### Work task
Look in the data below for the line that contains "The width and height of the screenshot is (1172, 742).". Copy that line and the remaining lines exactly.

[Stored items]
===
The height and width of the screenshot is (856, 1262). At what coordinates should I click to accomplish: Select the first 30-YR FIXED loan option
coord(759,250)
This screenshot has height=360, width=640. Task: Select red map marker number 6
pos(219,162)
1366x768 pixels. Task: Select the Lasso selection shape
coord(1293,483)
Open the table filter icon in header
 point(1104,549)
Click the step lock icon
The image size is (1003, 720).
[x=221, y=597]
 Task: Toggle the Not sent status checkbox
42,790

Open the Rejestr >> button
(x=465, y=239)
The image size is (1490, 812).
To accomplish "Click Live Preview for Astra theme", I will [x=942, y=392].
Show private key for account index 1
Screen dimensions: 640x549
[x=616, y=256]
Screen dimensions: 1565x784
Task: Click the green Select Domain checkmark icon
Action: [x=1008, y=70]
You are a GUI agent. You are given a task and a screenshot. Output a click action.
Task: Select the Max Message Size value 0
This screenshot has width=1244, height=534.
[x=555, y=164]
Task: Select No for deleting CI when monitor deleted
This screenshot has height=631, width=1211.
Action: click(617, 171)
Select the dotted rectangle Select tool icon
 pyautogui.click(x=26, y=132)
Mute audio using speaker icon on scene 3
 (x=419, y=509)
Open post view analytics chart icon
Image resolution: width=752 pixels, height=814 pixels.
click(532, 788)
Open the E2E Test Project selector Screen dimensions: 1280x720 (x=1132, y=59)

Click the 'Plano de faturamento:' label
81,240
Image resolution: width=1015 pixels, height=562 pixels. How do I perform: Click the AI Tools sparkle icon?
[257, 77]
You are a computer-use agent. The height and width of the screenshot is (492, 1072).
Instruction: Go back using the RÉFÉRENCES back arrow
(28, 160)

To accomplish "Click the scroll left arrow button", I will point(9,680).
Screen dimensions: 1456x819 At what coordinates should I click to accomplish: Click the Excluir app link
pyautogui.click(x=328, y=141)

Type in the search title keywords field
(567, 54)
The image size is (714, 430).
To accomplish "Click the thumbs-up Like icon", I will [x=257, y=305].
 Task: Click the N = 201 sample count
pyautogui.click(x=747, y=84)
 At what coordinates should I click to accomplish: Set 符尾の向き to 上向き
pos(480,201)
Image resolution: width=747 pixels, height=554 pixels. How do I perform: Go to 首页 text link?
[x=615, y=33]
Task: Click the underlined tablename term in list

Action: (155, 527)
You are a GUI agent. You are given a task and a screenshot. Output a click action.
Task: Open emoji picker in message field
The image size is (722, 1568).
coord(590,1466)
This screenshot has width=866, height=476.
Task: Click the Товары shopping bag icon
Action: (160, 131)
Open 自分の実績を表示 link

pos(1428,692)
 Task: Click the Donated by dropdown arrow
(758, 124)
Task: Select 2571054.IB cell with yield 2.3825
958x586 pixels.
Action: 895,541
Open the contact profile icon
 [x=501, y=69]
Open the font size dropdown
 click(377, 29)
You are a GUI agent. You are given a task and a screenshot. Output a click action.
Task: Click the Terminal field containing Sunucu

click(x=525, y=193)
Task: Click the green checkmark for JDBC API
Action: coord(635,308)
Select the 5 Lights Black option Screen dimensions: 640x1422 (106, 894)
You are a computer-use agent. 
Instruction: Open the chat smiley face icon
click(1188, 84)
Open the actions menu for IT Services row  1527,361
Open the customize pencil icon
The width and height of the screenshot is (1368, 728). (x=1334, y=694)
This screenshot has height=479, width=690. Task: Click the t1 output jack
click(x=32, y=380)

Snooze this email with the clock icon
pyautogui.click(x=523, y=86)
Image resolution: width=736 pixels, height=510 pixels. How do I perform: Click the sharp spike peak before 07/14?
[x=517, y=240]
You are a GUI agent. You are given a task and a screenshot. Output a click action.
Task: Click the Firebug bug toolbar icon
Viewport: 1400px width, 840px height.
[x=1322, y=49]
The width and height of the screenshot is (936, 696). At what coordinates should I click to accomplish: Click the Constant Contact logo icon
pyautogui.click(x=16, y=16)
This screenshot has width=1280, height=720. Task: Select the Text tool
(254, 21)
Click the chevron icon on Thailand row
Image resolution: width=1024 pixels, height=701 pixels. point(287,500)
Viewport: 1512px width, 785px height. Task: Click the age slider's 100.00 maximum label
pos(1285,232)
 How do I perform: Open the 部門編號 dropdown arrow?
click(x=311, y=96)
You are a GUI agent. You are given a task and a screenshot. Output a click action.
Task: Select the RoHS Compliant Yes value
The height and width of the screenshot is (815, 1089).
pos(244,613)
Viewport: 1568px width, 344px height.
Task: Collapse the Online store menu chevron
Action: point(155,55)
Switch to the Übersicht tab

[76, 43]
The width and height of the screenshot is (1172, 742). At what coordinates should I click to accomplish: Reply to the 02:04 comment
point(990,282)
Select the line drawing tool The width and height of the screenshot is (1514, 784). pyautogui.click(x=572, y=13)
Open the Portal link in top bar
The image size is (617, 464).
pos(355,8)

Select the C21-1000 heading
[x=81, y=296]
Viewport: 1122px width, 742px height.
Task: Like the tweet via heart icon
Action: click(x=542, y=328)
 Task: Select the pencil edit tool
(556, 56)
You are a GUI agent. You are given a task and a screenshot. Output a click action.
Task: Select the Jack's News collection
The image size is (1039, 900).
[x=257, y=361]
===
### Exercise answer
The width and height of the screenshot is (1172, 742). At what coordinates should I click to accomplish: Reply to the 02:04 comment
point(990,282)
Select the line drawing tool The width and height of the screenshot is (1514, 784). pyautogui.click(x=572, y=13)
Open the Portal link in top bar
The image size is (617, 464).
pos(355,8)

Select the C21-1000 heading
[x=81, y=296]
Viewport: 1122px width, 742px height.
Task: Like the tweet via heart icon
Action: click(x=542, y=328)
 Task: Select the pencil edit tool
(556, 56)
You are a GUI agent. You are given a task and a screenshot. Output a click action.
Task: Select the Jack's News collection
The image size is (1039, 900).
[x=257, y=361]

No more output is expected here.